Enquanto os EUA gastam mais em defesa militar, a China tem concentrado seus esforços tanto na modernização militar quanto no combate à pobreza e melhoria de suas redes de proteção social. Essa diferença de prioridades reflete as realidades estratégicas de ambos os países: os EUA visam manter sua liderança global militar, enquanto a China busca equilibrar desenvolvimento econômico interno com seu crescente papel internacional.
Alívio da extrema pobreza na China
Em 25 de fevereiro de 2021 a República Popular da China anunciou ao mundo o feito mais espetacular da história da humanidade: a erradicação da extrema pobreza no país de 1,4 bilhão de habitantes.
Nas últimas quatro décadas, a potência asiática retirou 850 milhões de pessoas da pobreza. Esse número equivale a quase toda a população da América Latina, do Caribe e mais um Brasil juntos, o que contribuiu para reduzir em 76% o índice global de pobreza.

------------------------------------------------------------

* Instruções *
• A. De acordo com o trecho selecionado, quantas pessoas a China retirou da pobreza nas últimas quatro décadas?
• B. Reescreva de forma mais breve o parágrafo do trecho selecionado que começa com "Nas últimas quatro décadas", mantendo seus fatos principais.

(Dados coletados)
------------------------------------------------------------

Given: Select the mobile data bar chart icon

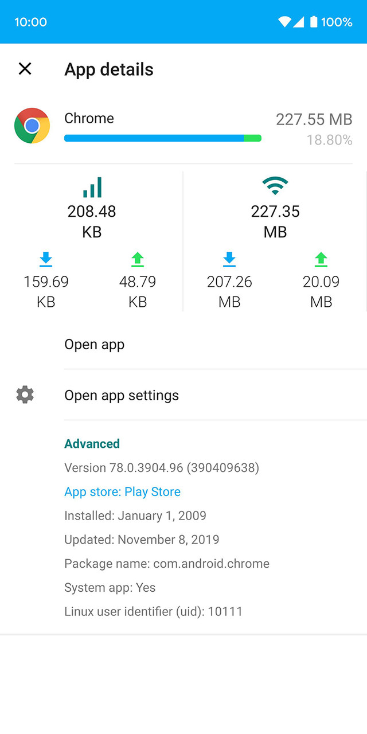Looking at the screenshot, I should (92, 186).
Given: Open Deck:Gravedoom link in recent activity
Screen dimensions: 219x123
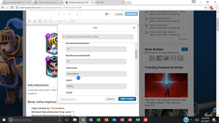Looking at the screenshot, I should click(x=158, y=25).
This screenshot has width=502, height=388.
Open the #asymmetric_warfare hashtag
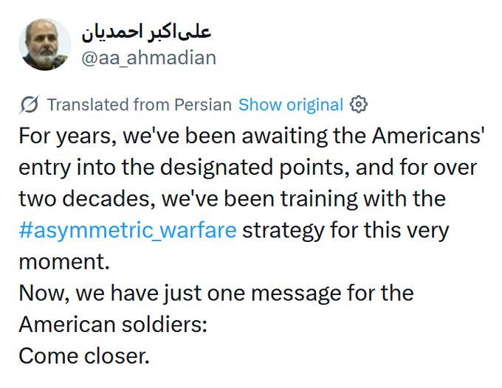(x=128, y=229)
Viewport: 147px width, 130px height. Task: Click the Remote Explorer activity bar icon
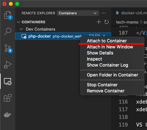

------------------------------------------------------------

* Respostas *
• A. 850 milhões de pessoas.

• B. Em quatro décadas, a China tirou 850 milhões de pessoas da pobreza, quase o equivalente à população da América Latina, do Caribe e de mais um Brasil juntos. Isso ajudou a reduzir em 76% o índice global de pobreza.